This patient presents with pulmonary artery hypertension and a family history of epistaxis, which raises the possibility of hereditary hemorrhagic telangiectasia (HHT). HHT has been associated with familial pulmonary artery hypertension that is clinically and histologically indistinguishable from other familial forms of the disorder. The syndrome is associated with mutations on chromosome 12q13 involving activin-receptor“like kinase 1, a transforming growth factor β“receptor protein expressed on pulmonary artery endothelial cells.

HHT is generally diagnosed on clinical grounds, based on the presence of three of the following four criteria: (1) recurrent epistaxis; (2) telangiectasias in the lips, oral cavity, fingers, or nose; (3) visceral lesions such as gastrointestinal telangiectasias, or arteriovenous malformations in the lung, liver, or brain; (4) first-degree relatives with the same syndrome. In this patient, discovery of mucosal telangiectasias in the oral or nasal mucosa would help establish the diagnosis.

Fibrosing mediastinitis, a possible sequella of pulmonary histoplasmosis, can result in pulmonary hypertension. The disease is characterized by extensive fibrosis within the mediastinum, which can externally compress pulmonary arteries (as well as other mediastinal structures). The disease is characterized by the presence of relatively few organisms. Elevated levels of histoplasma antigen in the urine typically reflect large loads of the organism, such as one might expect with AIDS-related progressive disseminated disease. This patient has no known risk factors for HIV infection, and the chest radiograph is not suggestive of fibrosing mediastinitis.

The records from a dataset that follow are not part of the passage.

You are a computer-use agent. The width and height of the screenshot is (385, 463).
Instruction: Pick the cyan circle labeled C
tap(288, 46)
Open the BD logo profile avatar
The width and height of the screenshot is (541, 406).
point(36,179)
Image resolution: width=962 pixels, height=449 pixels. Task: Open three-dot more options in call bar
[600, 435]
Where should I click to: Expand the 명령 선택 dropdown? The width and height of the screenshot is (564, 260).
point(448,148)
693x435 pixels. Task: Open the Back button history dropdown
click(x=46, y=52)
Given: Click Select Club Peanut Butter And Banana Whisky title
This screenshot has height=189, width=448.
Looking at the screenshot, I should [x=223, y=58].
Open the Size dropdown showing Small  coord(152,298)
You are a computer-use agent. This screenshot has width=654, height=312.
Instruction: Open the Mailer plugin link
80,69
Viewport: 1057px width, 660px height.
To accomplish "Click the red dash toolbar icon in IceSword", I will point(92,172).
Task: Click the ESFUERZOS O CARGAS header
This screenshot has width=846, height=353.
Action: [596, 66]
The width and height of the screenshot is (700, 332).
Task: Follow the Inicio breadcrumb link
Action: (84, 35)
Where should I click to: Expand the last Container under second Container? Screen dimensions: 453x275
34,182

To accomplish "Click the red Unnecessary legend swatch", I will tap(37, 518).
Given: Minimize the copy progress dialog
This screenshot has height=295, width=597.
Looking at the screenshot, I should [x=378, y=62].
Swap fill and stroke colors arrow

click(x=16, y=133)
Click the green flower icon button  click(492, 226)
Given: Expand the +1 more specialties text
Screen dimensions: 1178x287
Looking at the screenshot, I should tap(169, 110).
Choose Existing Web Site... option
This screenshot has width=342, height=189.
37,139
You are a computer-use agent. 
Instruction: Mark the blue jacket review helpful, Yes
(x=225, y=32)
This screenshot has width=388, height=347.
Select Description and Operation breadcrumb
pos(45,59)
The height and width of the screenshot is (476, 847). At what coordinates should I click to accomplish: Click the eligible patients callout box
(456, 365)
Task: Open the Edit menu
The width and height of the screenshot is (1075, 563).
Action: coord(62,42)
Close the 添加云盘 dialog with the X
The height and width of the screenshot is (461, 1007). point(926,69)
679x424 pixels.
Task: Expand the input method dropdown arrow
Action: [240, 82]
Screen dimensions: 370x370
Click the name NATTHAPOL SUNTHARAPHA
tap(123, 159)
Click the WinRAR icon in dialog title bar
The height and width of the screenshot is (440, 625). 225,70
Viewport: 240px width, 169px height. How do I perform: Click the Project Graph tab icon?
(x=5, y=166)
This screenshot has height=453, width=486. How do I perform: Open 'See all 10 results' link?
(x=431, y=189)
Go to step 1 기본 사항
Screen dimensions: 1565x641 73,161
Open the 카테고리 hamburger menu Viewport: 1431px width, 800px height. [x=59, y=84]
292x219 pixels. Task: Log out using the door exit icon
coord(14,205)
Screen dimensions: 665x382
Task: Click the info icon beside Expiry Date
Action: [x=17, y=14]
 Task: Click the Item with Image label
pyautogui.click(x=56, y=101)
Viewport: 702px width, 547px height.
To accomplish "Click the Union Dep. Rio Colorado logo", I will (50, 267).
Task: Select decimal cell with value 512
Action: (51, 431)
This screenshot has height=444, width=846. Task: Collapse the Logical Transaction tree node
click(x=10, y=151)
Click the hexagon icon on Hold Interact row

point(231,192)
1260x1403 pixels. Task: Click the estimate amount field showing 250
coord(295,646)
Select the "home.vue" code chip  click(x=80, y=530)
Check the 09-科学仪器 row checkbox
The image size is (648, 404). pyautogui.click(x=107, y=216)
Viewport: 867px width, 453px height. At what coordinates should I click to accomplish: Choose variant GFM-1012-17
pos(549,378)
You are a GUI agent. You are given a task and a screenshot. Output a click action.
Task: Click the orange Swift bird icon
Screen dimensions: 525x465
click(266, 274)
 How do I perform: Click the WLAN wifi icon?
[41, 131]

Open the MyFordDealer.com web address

HIV infection may be associated with pulmonary artery hypertension and a serological test for HIV may be helpful in the initial evaluation. There is no independent association with pneumocystis, however, so a bronchoalveolar lavage with silver staining will not be helpful.

Portal hypertension may be associated with the development of pulmonary artery hypertension. However, the physical examination is not compatible with cirrhosis, and the serum alkaline phosphatase level itself is not used to determine if this patient has cirrhosis and subsequent portal hypertension.

Although there is some evidence that anticoagulation is beneficial for patients with pulmonary artery hypertension, there is no known association between it and thrombophilic conditions such as factor V Leiden mutation.